- What to work on -
Look through the listing below, find every line with the string "accomplish", and copy it.

- Source information -
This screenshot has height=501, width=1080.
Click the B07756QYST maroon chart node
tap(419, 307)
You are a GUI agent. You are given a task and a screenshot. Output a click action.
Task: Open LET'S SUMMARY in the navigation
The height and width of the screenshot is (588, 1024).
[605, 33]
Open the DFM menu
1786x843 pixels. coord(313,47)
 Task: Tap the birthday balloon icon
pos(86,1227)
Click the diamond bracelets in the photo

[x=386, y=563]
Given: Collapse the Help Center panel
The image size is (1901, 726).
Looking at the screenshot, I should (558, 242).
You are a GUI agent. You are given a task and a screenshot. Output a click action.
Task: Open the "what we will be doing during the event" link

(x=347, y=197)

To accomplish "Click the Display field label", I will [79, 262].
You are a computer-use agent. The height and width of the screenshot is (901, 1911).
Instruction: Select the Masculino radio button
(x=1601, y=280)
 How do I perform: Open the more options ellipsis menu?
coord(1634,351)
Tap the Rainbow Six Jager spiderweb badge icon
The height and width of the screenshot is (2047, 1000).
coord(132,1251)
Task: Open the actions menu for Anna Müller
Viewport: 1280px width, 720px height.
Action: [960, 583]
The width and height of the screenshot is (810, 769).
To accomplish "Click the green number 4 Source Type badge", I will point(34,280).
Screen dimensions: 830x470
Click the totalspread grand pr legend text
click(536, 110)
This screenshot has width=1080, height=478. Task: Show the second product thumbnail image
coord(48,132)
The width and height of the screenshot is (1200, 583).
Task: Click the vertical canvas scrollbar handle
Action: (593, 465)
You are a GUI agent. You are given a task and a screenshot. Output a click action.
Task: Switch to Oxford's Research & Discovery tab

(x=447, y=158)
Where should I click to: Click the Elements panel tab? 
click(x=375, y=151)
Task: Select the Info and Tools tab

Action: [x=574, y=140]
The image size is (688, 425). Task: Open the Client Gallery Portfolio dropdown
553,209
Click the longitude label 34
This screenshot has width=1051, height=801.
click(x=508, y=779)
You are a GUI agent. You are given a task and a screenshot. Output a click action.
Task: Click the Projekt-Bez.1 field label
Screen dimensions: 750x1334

- Result of the task -
To accomplish "Click the Display field label", I will [79, 262].
To accomplish "Click the green number 4 Source Type badge", I will point(34,280).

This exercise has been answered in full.